> [What this task involves]: A word-for-word copy of the lines below, starting at the line with "Given: Click the Durchschnitt row label" and ending at the last one, is what you should give. Omit every picture.

[Saved entries]
---*---

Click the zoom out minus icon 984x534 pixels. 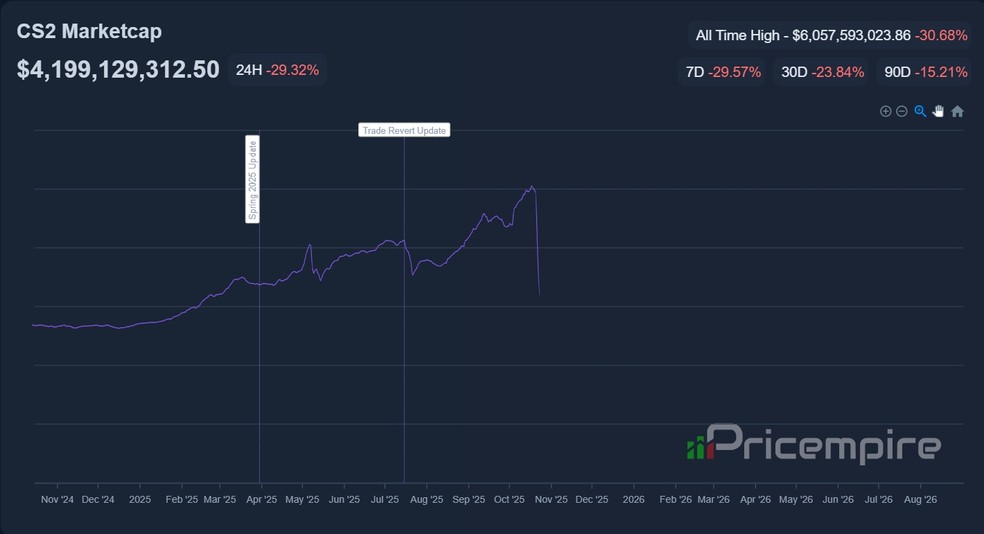coord(901,111)
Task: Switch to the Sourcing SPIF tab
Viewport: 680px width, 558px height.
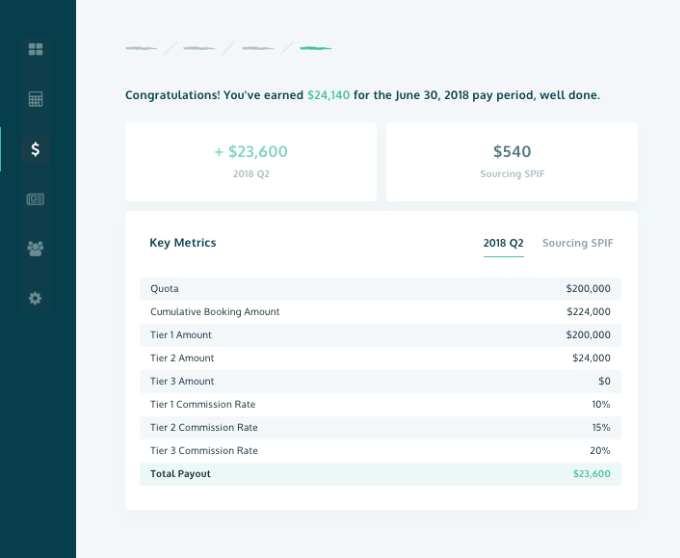Action: [577, 243]
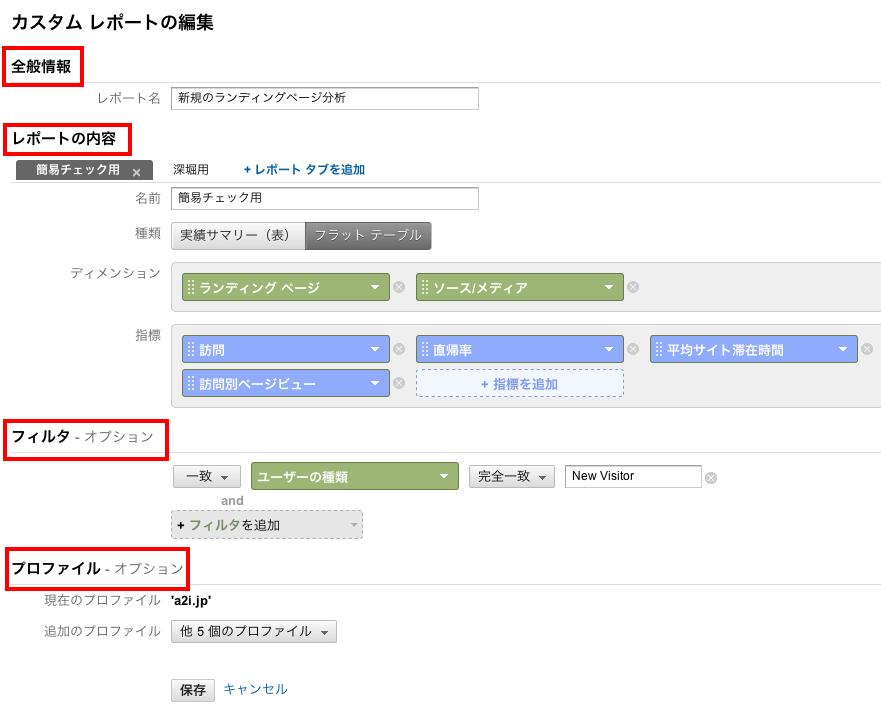Select the 実績サマリー（表） report type

pos(238,235)
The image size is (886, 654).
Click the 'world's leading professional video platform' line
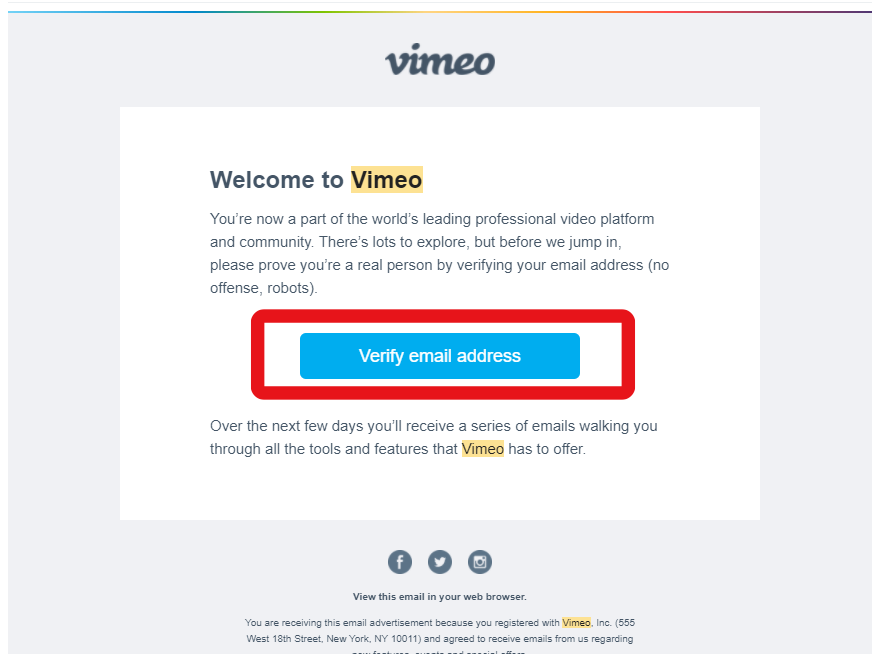click(432, 219)
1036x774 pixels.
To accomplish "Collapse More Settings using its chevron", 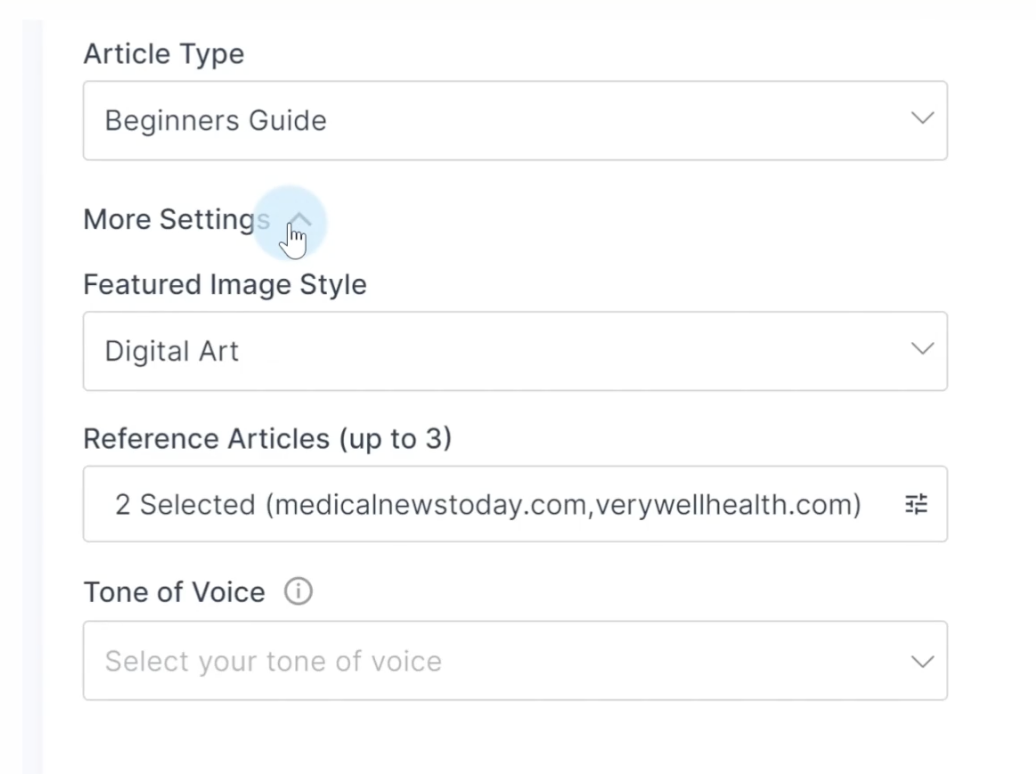I will [301, 220].

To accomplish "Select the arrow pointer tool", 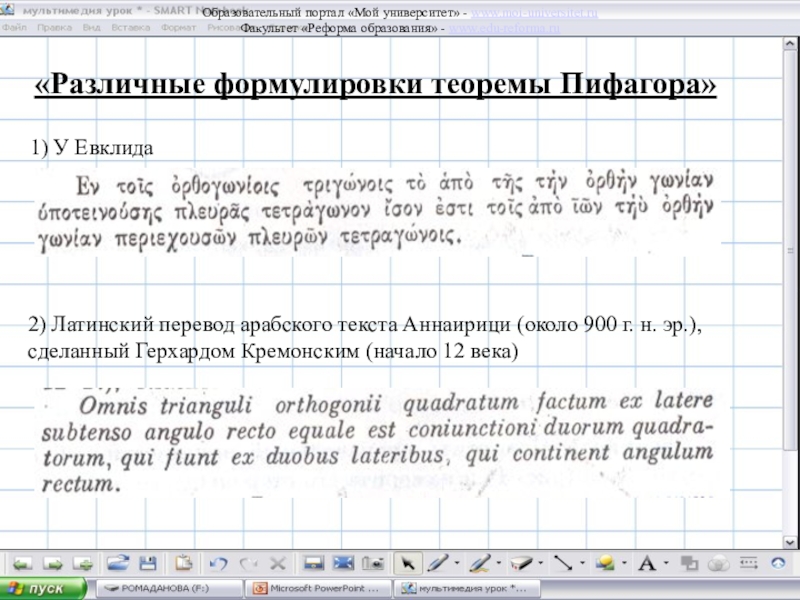I will click(405, 563).
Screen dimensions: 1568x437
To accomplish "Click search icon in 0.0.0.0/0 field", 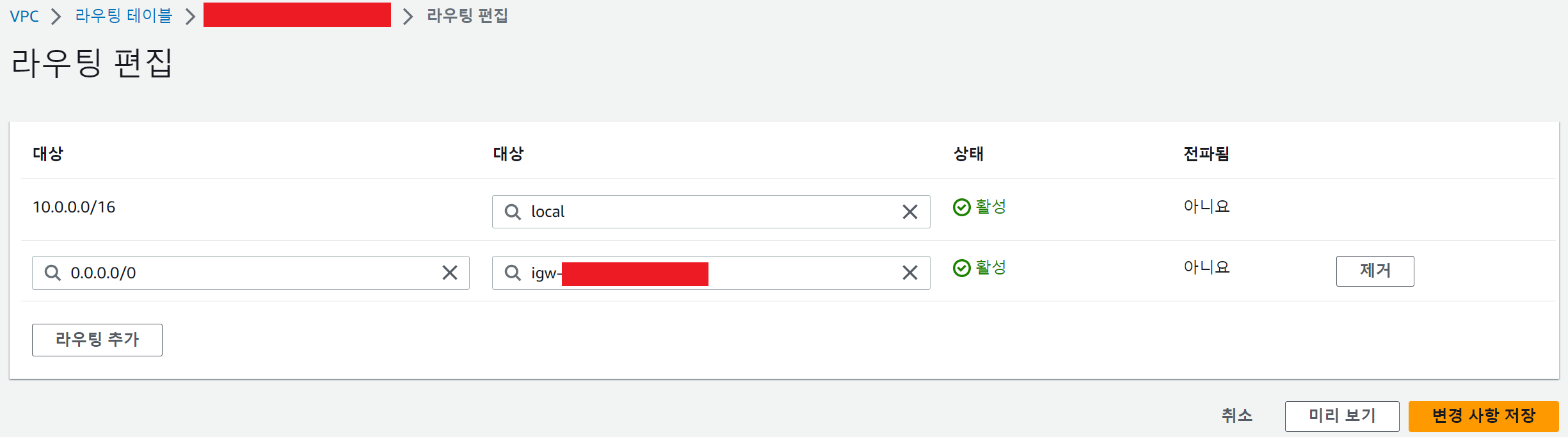I will 52,273.
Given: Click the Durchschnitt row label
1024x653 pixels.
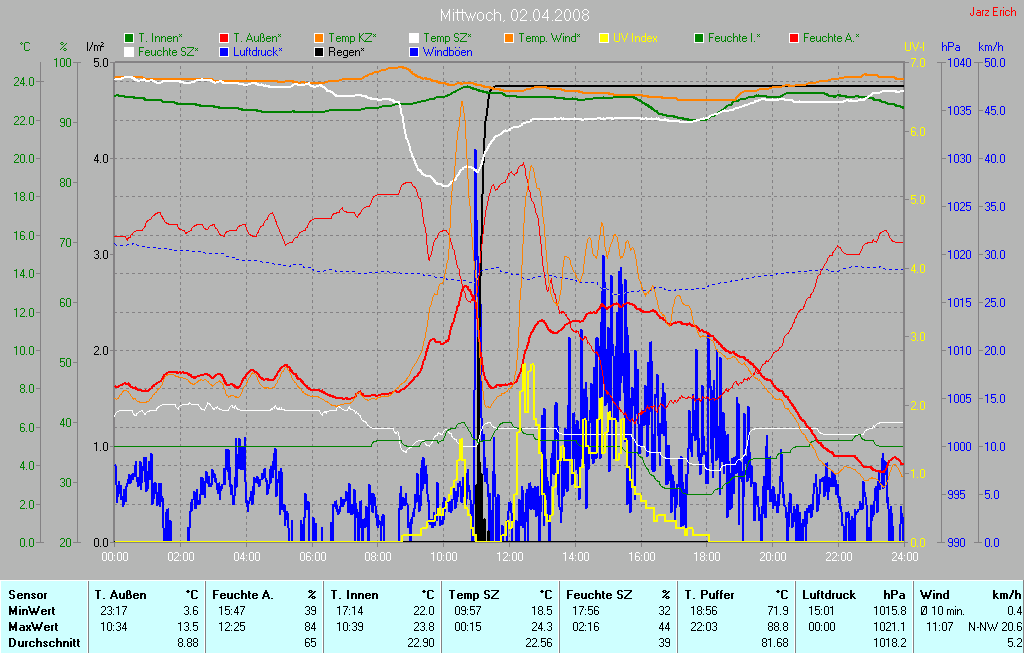Looking at the screenshot, I should click(43, 643).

---*---

> [Answer for this exercise]:
Given: Click the Durchschnitt row label
1024x653 pixels.
Looking at the screenshot, I should click(43, 643).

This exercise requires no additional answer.